Das Unternehmen erklärt, dass die Prozesse zur Beitreibung von Forderungen in der Institution in der Vergangenheit mit erheblichen Herausforderungen konfrontiert waren. (Externe Quelle)
SANTO DOMINGO.- Das Zentrum für industrielle Entwicklung und Wettbewerbsfähigkeit (Proindustria) berichtete, dass es in den ersten vier Monaten dieses Jahres im Vergleich zum gleichen Zeitraum des Vorjahres Verbesserungen bei der Verwaltung der Mieteinnahmen für Industriegebäude in verschiedenen Industrieparks verzeichnete und die Einnahmen um 16 % übertraf.

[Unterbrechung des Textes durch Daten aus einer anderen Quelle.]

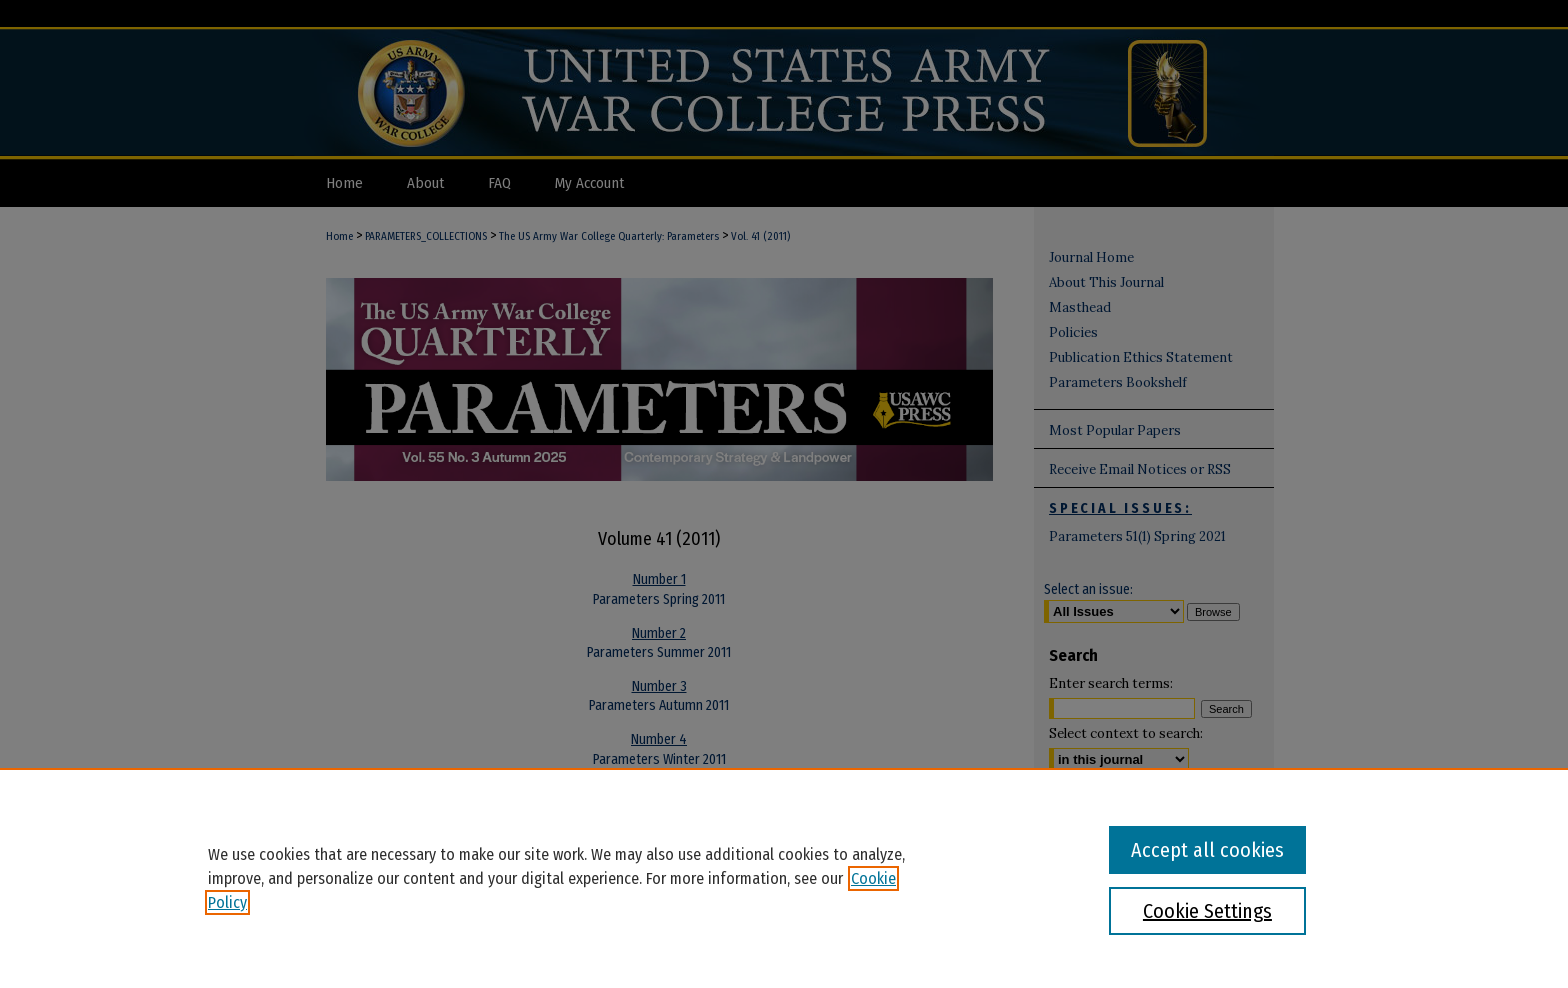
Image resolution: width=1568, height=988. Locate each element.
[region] (784, 878)
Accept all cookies (1207, 850)
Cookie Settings (1207, 911)
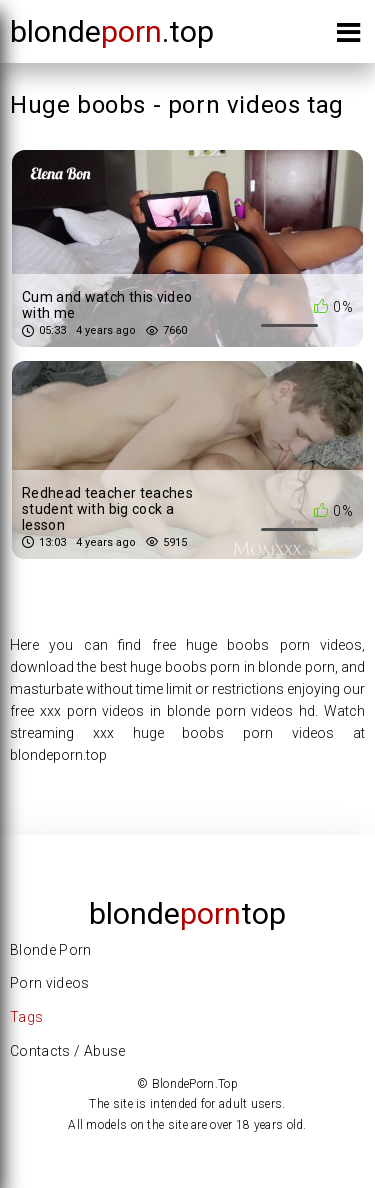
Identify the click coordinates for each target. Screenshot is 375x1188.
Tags (26, 1017)
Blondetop (187, 913)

Laut einer Mitteilung des Unternehmens entspricht dieser Fortschritt im Forderungsmanagement einem Gesamtbetrag von 642.982.197,34 RD$, womit die Einnahmen des Vorjahres um 88.296.077,29 RD$ übertroffen werden.
Der Vergleichsbericht zeigt Verbesserungen an verschiedenen Standorten im ganzen Land, darunter San Pedro de Macorís, eines der wichtigsten Industriezentren unter der Leitung von Proindustria. Dieses führt die Rangliste mit einem Gesamtbetrag von 184.941.555,86 RD$ an, verglichen mit 161.104.426,23 RD$ im Vorjahreszeitraum. „Dies entspricht einer positiven Differenz von 23,8 Millionen RD$ und festigt die Position des Standorts als einer der profitabelsten Industrieparks im nationalen System“, heißt es im Bericht.
Die Freihandelszone Moca meldete ihrerseits kumulierte Einnahmen in Höhe von 38.219.734,71 RD$, was einem Anstieg um 5,9 Millionen RD$ entspricht. Dieses Wachstum von über 18 % spiegelt die Auswirkungen der wirtschaftlichen Revitalisierung in der nördlichen Region sowie die Effektivität des implementierten Gebietsmanagementmodells wider.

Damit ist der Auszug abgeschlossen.